-- Aim --
Could you transcribe all of the data below word for word, keeping every line in its original order?

-- Input material --

▼

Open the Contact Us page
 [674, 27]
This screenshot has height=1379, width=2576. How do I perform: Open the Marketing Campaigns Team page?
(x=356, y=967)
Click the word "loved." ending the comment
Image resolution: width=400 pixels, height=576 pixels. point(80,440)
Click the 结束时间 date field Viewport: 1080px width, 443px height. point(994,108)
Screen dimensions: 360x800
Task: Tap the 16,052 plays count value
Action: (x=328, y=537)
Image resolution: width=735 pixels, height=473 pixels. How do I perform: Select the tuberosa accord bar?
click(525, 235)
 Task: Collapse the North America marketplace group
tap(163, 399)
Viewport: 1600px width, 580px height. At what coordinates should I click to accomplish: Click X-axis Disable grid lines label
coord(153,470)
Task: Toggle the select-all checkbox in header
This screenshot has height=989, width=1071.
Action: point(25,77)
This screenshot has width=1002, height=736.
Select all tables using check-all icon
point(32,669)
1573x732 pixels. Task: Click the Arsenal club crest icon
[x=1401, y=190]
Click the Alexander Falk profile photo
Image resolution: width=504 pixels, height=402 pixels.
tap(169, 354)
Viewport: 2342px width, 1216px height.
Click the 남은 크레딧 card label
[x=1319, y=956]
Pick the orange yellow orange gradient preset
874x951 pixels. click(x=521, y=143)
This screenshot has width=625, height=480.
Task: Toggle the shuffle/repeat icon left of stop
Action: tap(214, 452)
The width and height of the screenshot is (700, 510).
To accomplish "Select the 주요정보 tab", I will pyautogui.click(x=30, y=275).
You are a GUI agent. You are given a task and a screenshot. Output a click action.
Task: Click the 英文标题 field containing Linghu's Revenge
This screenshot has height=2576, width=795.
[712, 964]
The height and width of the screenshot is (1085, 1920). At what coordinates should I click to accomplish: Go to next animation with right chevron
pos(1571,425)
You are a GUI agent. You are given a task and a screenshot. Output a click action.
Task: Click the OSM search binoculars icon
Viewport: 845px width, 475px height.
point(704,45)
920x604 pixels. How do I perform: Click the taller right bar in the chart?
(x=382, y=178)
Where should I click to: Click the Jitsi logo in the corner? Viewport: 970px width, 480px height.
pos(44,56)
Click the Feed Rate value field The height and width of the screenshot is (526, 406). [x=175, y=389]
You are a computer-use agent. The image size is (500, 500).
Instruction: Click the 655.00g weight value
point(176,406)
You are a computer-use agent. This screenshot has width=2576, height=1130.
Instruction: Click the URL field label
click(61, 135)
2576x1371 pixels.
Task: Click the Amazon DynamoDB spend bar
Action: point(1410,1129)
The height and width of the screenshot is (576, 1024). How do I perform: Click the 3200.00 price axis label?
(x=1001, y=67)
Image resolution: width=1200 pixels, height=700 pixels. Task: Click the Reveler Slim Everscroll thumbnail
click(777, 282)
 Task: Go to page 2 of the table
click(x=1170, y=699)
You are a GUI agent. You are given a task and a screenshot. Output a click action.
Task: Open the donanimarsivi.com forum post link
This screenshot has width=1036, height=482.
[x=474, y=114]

▲

-- Answer for this exercise --
Open the Contact Us page
 [674, 27]
This screenshot has height=1379, width=2576. How do I perform: Open the Marketing Campaigns Team page?
(x=356, y=967)
Click the word "loved." ending the comment
Image resolution: width=400 pixels, height=576 pixels. point(80,440)
Click the 结束时间 date field Viewport: 1080px width, 443px height. point(994,108)
Screen dimensions: 360x800
Task: Tap the 16,052 plays count value
Action: (x=328, y=537)
Image resolution: width=735 pixels, height=473 pixels. How do I perform: Select the tuberosa accord bar?
click(525, 235)
 Task: Collapse the North America marketplace group
tap(163, 399)
Viewport: 1600px width, 580px height. At what coordinates should I click to accomplish: Click X-axis Disable grid lines label
coord(153,470)
Task: Toggle the select-all checkbox in header
This screenshot has height=989, width=1071.
Action: point(25,77)
This screenshot has width=1002, height=736.
Select all tables using check-all icon
point(32,669)
1573x732 pixels. Task: Click the Arsenal club crest icon
[x=1401, y=190]
Click the Alexander Falk profile photo
Image resolution: width=504 pixels, height=402 pixels.
tap(169, 354)
Viewport: 2342px width, 1216px height.
Click the 남은 크레딧 card label
[x=1319, y=956]
Pick the orange yellow orange gradient preset
874x951 pixels. click(x=521, y=143)
This screenshot has width=625, height=480.
Task: Toggle the shuffle/repeat icon left of stop
Action: tap(214, 452)
The width and height of the screenshot is (700, 510).
To accomplish "Select the 주요정보 tab", I will pyautogui.click(x=30, y=275).
You are a GUI agent. You are given a task and a screenshot. Output a click action.
Task: Click the 英文标题 field containing Linghu's Revenge
This screenshot has height=2576, width=795.
[712, 964]
The height and width of the screenshot is (1085, 1920). At what coordinates should I click to accomplish: Go to next animation with right chevron
pos(1571,425)
You are a GUI agent. You are given a task and a screenshot. Output a click action.
Task: Click the OSM search binoculars icon
Viewport: 845px width, 475px height.
point(704,45)
920x604 pixels. How do I perform: Click the taller right bar in the chart?
(x=382, y=178)
Where should I click to: Click the Jitsi logo in the corner? Viewport: 970px width, 480px height.
pos(44,56)
Click the Feed Rate value field The height and width of the screenshot is (526, 406). [x=175, y=389]
You are a computer-use agent. The image size is (500, 500).
Instruction: Click the 655.00g weight value
point(176,406)
You are a computer-use agent. This screenshot has width=2576, height=1130.
Instruction: Click the URL field label
click(61, 135)
2576x1371 pixels.
Task: Click the Amazon DynamoDB spend bar
Action: point(1410,1129)
The height and width of the screenshot is (576, 1024). How do I perform: Click the 3200.00 price axis label?
(x=1001, y=67)
Image resolution: width=1200 pixels, height=700 pixels. Task: Click the Reveler Slim Everscroll thumbnail
click(777, 282)
 Task: Go to page 2 of the table
click(x=1170, y=699)
You are a GUI agent. You are given a task and a screenshot. Output a click action.
Task: Open the donanimarsivi.com forum post link
This screenshot has width=1036, height=482.
[x=474, y=114]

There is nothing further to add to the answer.